Continuous monitoring closes the loop: throughput, exception rates by category, resolution latency, and reconciliation match percentage are tracked as first-class health metrics. A sudden rise in resolution-class exceptions, for instance, is an early signal of upstream schema drift — a vendor silently changed an export format — and surfaces as an alert long before it manifests as a disputed deduction.

Frequently Asked Questions

What stops a re-sent vendor file from doubling an accrual?

Every row carries a deterministic record_key derived from the source envelope id, line ordinal, and parser version, and all writes are idempotent upserts keyed on it. Re-ingesting the same bytes converges to the same rows rather than appending new ones, and the duplicate is logged under the DUPLICATE exception class with no analyst ticket created. Side effects like queue publishes and ledger postings are guarded by the same key, so a replay during a month-end close never emits a second accrual.

Why anchor every timestamp to UTC at ingestion instead of at query time?

Trade promotion eligibility is decided by whether a transaction’s business date falls inside a window, and a feed arriving in a different timezone can make an eligible sale look expired by a few hours. Anchoring to UTC the instant a record is received — while retaining the original local time and offset on the source envelope for audit — means every downstream window comparison operates on one consistent value, which removes the single most common cause of false exceptions.

Why use decimal.Decimal across the pipeline rather than float?

Accumulating thousands of line-item amounts in binary floating point introduces rounding drift that fails audit reconciliation to the cent.

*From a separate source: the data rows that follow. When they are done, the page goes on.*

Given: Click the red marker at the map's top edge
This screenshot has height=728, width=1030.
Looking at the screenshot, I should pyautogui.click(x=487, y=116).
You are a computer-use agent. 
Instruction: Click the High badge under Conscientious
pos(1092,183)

The pipeline uses decimal.Decimal with an explicit context and ROUND_HALF_UP quantization for every monetary and quantity value, so two runs over the same inputs produce byte-identical staged figures — a prerequisite for both reproducibility and a defensible audit.

What happens to a record whose SKU or vendor can't be resolved?

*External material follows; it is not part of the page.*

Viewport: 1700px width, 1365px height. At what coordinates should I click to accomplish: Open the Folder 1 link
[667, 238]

It is never dropped. The resolution phase emits it to the exception lane under the RESOLUTION class with a structured reason and a mapping ticket routed to the mapping owner. The row waits there as an actionable worklist item; once the master-data mapping is added, replaying the source envelope resolves the row deterministically. Where a default policy is contractually allowed, fallback routing applies it with a dispute marker rather than blocking the whole batch.